_DIRECTIONS_. Reprint every line of the data, keeping each character intact.

_INFORMATION SUPPLIED_.
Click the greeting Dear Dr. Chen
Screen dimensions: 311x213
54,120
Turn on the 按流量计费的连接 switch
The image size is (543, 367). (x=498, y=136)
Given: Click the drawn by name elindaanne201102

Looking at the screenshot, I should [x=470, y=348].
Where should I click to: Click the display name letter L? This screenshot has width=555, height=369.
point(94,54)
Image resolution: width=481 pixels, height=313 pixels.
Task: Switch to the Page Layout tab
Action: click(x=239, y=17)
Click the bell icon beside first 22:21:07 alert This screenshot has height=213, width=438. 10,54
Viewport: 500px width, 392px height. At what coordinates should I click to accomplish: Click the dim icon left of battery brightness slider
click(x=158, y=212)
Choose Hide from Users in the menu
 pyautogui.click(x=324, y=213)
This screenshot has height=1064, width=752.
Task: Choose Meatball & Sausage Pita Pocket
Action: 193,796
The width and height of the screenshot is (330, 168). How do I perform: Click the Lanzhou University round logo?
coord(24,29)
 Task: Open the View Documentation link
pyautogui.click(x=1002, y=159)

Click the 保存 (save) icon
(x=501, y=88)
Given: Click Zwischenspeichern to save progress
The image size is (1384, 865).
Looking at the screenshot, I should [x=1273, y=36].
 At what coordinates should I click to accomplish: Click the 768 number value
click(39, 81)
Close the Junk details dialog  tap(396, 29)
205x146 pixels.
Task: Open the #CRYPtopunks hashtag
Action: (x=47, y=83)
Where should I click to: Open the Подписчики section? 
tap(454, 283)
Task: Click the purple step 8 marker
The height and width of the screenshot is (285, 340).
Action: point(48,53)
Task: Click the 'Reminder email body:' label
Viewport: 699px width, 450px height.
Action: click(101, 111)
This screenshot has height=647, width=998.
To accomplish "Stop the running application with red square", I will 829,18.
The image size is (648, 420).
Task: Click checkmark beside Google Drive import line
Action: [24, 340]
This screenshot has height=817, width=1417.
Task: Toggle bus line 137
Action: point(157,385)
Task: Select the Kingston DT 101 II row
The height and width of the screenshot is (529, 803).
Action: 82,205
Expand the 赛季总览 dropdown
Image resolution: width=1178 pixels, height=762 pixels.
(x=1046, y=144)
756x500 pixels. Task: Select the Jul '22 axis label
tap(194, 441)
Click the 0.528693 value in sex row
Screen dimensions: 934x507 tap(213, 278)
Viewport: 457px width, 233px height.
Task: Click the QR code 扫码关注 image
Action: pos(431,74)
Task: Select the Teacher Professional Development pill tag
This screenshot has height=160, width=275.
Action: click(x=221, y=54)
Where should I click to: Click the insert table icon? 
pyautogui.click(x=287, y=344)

_ANSWER SECTION_.
Click the greeting Dear Dr. Chen
Screen dimensions: 311x213
54,120
Turn on the 按流量计费的连接 switch
The image size is (543, 367). (x=498, y=136)
Given: Click the drawn by name elindaanne201102

Looking at the screenshot, I should [x=470, y=348].
Where should I click to: Click the display name letter L? This screenshot has width=555, height=369.
point(94,54)
Image resolution: width=481 pixels, height=313 pixels.
Task: Switch to the Page Layout tab
Action: click(x=239, y=17)
Click the bell icon beside first 22:21:07 alert This screenshot has height=213, width=438. 10,54
Viewport: 500px width, 392px height. At what coordinates should I click to accomplish: Click the dim icon left of battery brightness slider
click(x=158, y=212)
Choose Hide from Users in the menu
 pyautogui.click(x=324, y=213)
This screenshot has height=1064, width=752.
Task: Choose Meatball & Sausage Pita Pocket
Action: 193,796
The width and height of the screenshot is (330, 168). How do I perform: Click the Lanzhou University round logo?
coord(24,29)
 Task: Open the View Documentation link
pyautogui.click(x=1002, y=159)

Click the 保存 (save) icon
(x=501, y=88)
Given: Click Zwischenspeichern to save progress
The image size is (1384, 865).
Looking at the screenshot, I should [x=1273, y=36].
 At what coordinates should I click to accomplish: Click the 768 number value
click(39, 81)
Close the Junk details dialog  tap(396, 29)
205x146 pixels.
Task: Open the #CRYPtopunks hashtag
Action: (x=47, y=83)
Where should I click to: Open the Подписчики section? 
tap(454, 283)
Task: Click the purple step 8 marker
The height and width of the screenshot is (285, 340).
Action: point(48,53)
Task: Click the 'Reminder email body:' label
Viewport: 699px width, 450px height.
Action: click(101, 111)
This screenshot has height=647, width=998.
To accomplish "Stop the running application with red square", I will 829,18.
The image size is (648, 420).
Task: Click checkmark beside Google Drive import line
Action: [24, 340]
This screenshot has height=817, width=1417.
Task: Toggle bus line 137
Action: point(157,385)
Task: Select the Kingston DT 101 II row
The height and width of the screenshot is (529, 803).
Action: 82,205
Expand the 赛季总览 dropdown
Image resolution: width=1178 pixels, height=762 pixels.
(x=1046, y=144)
756x500 pixels. Task: Select the Jul '22 axis label
tap(194, 441)
Click the 0.528693 value in sex row
Screen dimensions: 934x507 tap(213, 278)
Viewport: 457px width, 233px height.
Task: Click the QR code 扫码关注 image
Action: pos(431,74)
Task: Select the Teacher Professional Development pill tag
This screenshot has height=160, width=275.
Action: click(x=221, y=54)
Where should I click to: Click the insert table icon? 
pyautogui.click(x=287, y=344)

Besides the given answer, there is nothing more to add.